Although SSRIs differ in their pharmacologic properties, the pregnancy outcomes observed for the different drugs (usually from underpowered analyses) are comparable, suggesting that the impact of SSRIs is likely a class effect of the SSRI drugs. Thus, composite data on SSRIs are generally used for the primary analyses of outcomes.
The pharmacology, administration, and side effects of SSRIs are discussed separately. (See "Selective serotonin reuptake inhibitors: Pharmacology, administration, and side effects".)
Teratogenicity — Most studies indicate that SSRIs as a group are not major teratogens and are not associated with birth defects [5,10,11,13,18-25]. In studies that have observed an association between SSRI exposure and congenital anomalies, the magnitude of the increased risk was small [26].
Evidence regarding SSRIs (as a drug class) and teratogenicity include the following observational studies [27]:
●A national registry study (nearly 1,300,000 births) compared infants who were exposed to SSRIs in early pregnancy (n >10,000) with infants not exposed [23]. After adjusting for potential confounds (eg, maternal age, smoking, and body mass index), the analyses found that the risk of severe congenital malformations was comparable in the two groups.
●A subsequent study of national registries from multiple countries identified infants who were exposed to SSRIs or venlafaxine during the first trimester (n >36,000) and infants who were not exposed (n >2,100,000); the analysis controlled for several potential confounding factors, such as maternal age, smoking, diabetes, and use of other medications (eg, antiepileptics) [25]. The incidence of major birth defects was greater for exposed infants than unexposed infants (3.7 versus 3.2 percent). However, this clinically small increase was not observed in analyses that adjusted further for potential family related confounding factors by analyzing siblings (2288 infants) discordant for both exposure and birth defects. The sibling controlled analysis found that exposure was not associated with an increased risk of major birth defects; this suggests that the increased risk observed in the initial analysis was due to residual confounding (other, unmeasured factors that were not controlled for in the analysis).
●A meta-analysis of 12 studies compared infants of mothers who used antidepressants during pregnancy (n >50,000; largely SSRIs) with infants who were not exposed (n >1,200,000) [28]. The risk of congenital malformations was comparable for the two groups.
Cardiac defects — One finding that has been reported in multiple studies of SSRIs is the potential for a small increased risk of cardiovascular defects [28,29]; however, several other studies have found no association between antenatal exposure to SSRIs and heart defects [11,13,23,26,30].
Observational studies that have found an association between prenatal exposure to antidepressants and a small increased risk of cardiovascular defects include the following:
●A meta-analysis of 13 studies compared infants of mothers who used antidepressants (n >20,000; largely SSRIs) during pregnancy with infants who were not exposed (n >1,500,000) [28]. The risk of congenital cardiac malformations was increased in the group that was exposed to antidepressants (relative risk 1.4, 95% CI 1.1-1.7).
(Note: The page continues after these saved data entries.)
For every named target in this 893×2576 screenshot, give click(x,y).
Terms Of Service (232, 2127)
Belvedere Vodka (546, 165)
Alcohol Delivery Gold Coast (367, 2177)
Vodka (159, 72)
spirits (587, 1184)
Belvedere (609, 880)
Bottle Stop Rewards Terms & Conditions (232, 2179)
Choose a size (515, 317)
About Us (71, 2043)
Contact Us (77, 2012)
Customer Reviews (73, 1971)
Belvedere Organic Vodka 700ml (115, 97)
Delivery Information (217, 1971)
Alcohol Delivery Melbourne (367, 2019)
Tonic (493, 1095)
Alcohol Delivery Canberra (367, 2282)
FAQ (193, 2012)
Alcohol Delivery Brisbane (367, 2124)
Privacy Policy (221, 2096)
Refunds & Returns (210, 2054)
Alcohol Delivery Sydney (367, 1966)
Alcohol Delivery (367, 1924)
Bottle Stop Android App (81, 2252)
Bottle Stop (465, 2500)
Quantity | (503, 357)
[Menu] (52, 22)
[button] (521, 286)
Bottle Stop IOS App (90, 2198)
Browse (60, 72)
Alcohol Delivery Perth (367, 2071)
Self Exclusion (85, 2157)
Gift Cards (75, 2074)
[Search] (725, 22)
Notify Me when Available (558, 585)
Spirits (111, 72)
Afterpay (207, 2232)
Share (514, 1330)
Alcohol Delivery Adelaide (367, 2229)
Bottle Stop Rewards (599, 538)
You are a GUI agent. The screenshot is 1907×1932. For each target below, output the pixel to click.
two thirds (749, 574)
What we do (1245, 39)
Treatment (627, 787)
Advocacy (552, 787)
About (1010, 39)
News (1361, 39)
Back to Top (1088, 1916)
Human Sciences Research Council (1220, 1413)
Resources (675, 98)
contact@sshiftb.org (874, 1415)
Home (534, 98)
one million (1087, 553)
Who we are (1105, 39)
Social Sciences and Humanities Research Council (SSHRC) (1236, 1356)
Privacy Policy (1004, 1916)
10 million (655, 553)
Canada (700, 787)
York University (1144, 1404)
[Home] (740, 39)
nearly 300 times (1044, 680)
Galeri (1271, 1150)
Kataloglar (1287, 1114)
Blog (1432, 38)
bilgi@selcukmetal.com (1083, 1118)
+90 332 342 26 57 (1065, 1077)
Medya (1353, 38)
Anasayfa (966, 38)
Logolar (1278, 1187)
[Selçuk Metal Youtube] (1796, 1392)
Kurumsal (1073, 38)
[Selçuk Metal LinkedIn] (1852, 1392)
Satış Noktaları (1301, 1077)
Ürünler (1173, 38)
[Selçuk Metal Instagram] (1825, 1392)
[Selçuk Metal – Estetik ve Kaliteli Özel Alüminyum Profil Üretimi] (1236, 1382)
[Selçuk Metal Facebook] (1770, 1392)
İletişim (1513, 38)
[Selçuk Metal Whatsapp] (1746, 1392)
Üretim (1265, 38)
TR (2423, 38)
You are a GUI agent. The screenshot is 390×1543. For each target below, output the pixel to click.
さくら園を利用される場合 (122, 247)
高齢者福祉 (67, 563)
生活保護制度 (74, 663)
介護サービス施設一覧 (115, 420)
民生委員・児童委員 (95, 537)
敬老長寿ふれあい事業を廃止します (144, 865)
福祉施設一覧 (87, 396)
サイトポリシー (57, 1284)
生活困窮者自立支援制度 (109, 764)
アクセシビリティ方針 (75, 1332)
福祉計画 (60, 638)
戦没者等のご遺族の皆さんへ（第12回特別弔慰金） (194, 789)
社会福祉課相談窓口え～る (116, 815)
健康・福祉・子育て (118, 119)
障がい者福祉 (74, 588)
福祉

Given that the baseline risk for cardiovascular malformations in unexposed infants is approximately 5 in 1000, a relative risk increase of 1.4 would result in an absolute risk of 7 in 1000 live births.
●A meta-analysis of 10 studies found that the risk of risk of congenital cardiac malformations was greater in infants exposed to SSRIs in utero (n >22,000), compared with unexposed infants (n >2,300,000) (odds ratio 1.32, 95% CI 1.01-1.73) [29]. For every 1000 children in each group, there were 2 more cases of cardiac defects in the exposed group (absolute risk difference). However, heterogeneity across studies was moderate to large.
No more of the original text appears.